Over the course of five years, I have built and operated a total of seven rotary induction water cooled furnaces—giant furnaces capable of processing hundreds of tons of ore per hour—in two different factories.
When No. 6 was running, my electrician, who I had been working with since No. 1, came into my office and declared: “We must get rid of this water cooling nuisance. You must make an air-cooled coil!” He had a point. Water leakages and sometimes blocked water passages, created safety risks, demanded problematic repairs and consequently caused lengthy down time of the furnaces.
I immediately responded: “Our furnaces are not the first in the world. If this were possible, the Chinese experts who supplied the equipment would have done it long ago. Forget about it! We have enough on our hands.”
He was disappointed, but he understood my point.
But that evening I found myself considering the possibilities. I started writing notes and making sketches. I assumed that if this was really impossible, my engineering calculations would run into a dead end, or some expert will convince me to let go of the idea.

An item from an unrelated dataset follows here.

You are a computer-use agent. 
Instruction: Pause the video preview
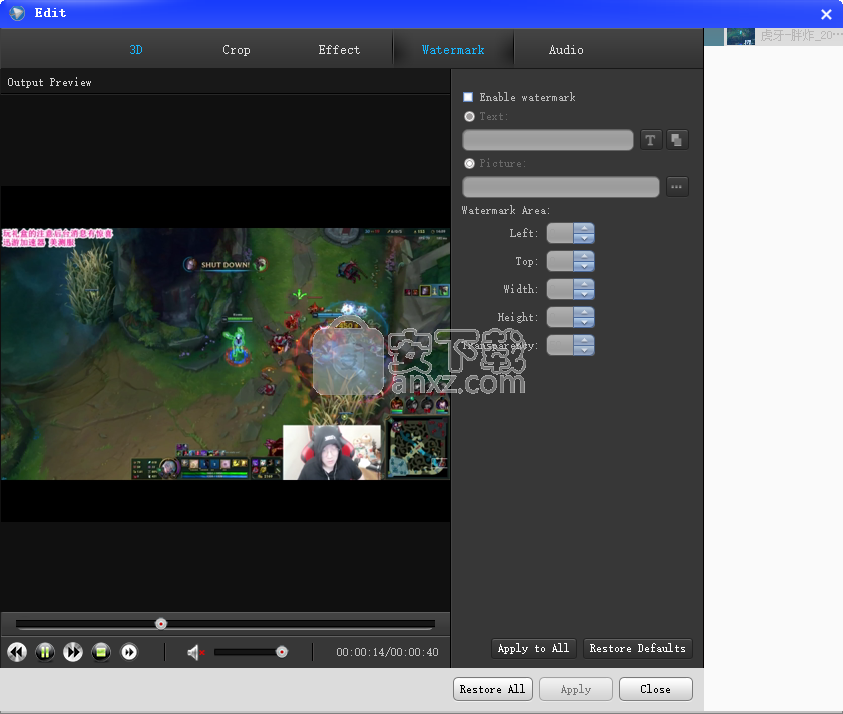coord(45,652)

My criteria were that I need the new design to be suitable for conversion of the existing furnaces without major modifications including the need to modify the power supply and control mode. Getting rid of the cooling water nuisance was tempting but not enough to justify a major design revolution, especially considering that we already 6 furnaces running.

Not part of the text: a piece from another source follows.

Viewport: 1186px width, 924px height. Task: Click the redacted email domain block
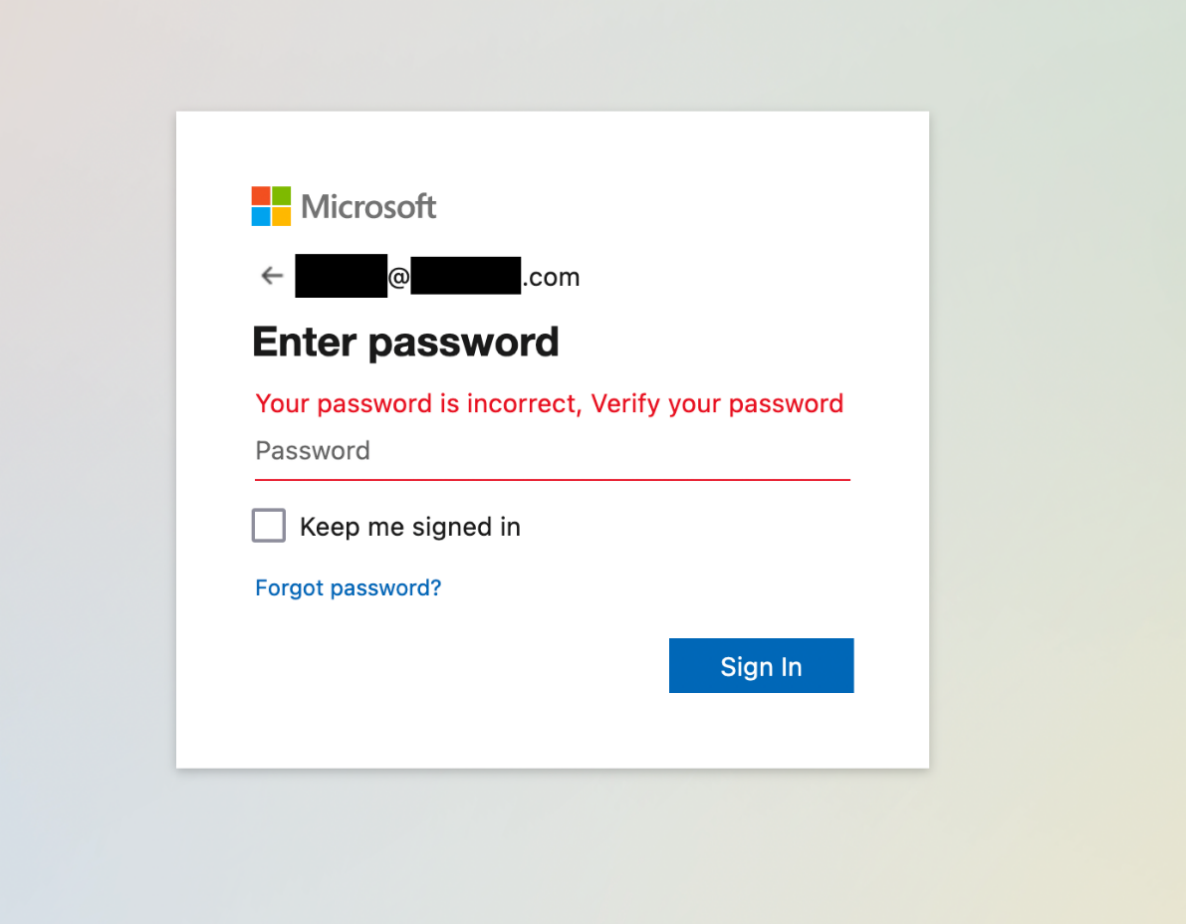[465, 277]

It took some calculations and consulting with experts of heat exchange and electrical bus bar designers to come up with an alternative design of an air-cooled coil that would have the same Ohmic resistance as the original despite of the higher working temperature. The copper weight was 2.5 times the original. More expensive but still not prohibitive. I now knew that I had a suitable design.

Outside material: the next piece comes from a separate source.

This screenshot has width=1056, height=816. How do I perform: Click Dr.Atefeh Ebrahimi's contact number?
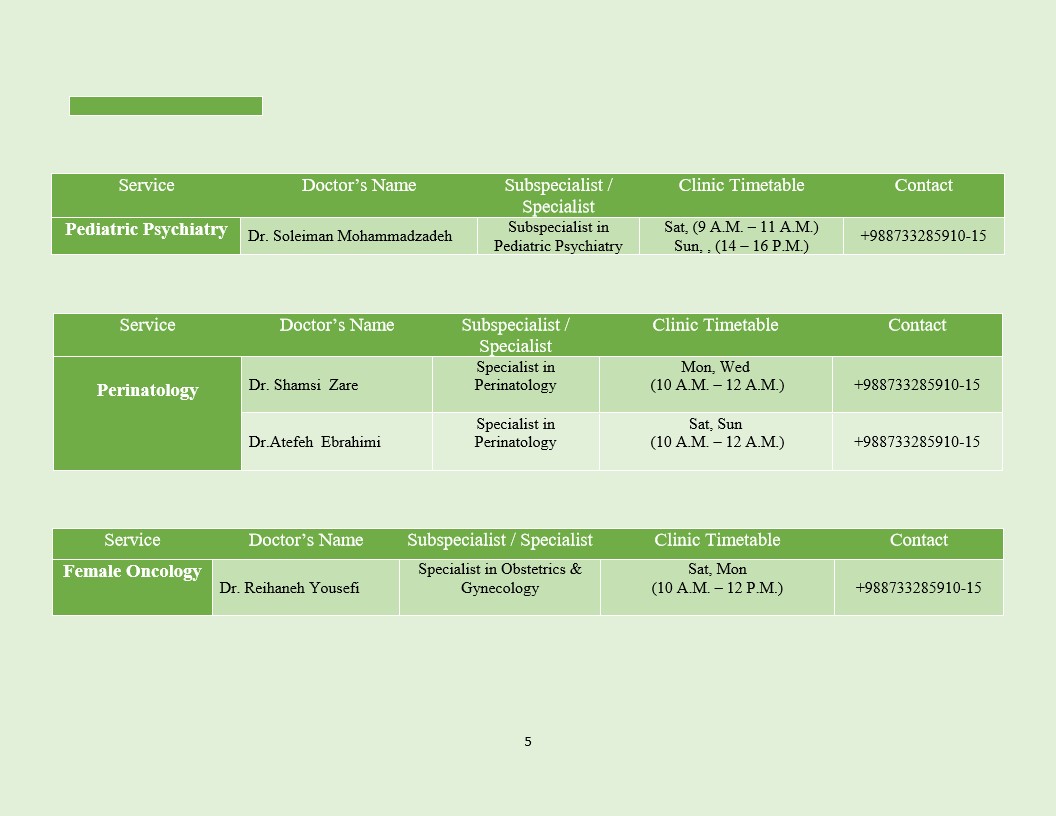pos(916,442)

We knew the maximum current in the coils so we could calculate the power needed to overcome the Ohmic resistance of the coils. We then measured the cooling water flow rate and temperature difference and thus verified that we know the heat load to be removed by the surrounding air. With this in hand, and using some heat exchange coefficients found in literature, we could calculate the surface temperature of any suggested copper profile to be used for the construction of the new AIR-COOLED INDUCTION COIL.
Knowing the service temperature of the Copper we could now find the new specific resistance of the Copper and calculate the required cross section in order that the total coil resistance will be the same as the original. The copper weight was 2.5 times the original. More expensive but still not prohibitive. I now compared my results to engineering tables which I received from an electrical engineer showing service conditions and loads for bare copper cables and bus bars used in electrical panels. The comparison was encouraging. I now knew that I had a suitable design.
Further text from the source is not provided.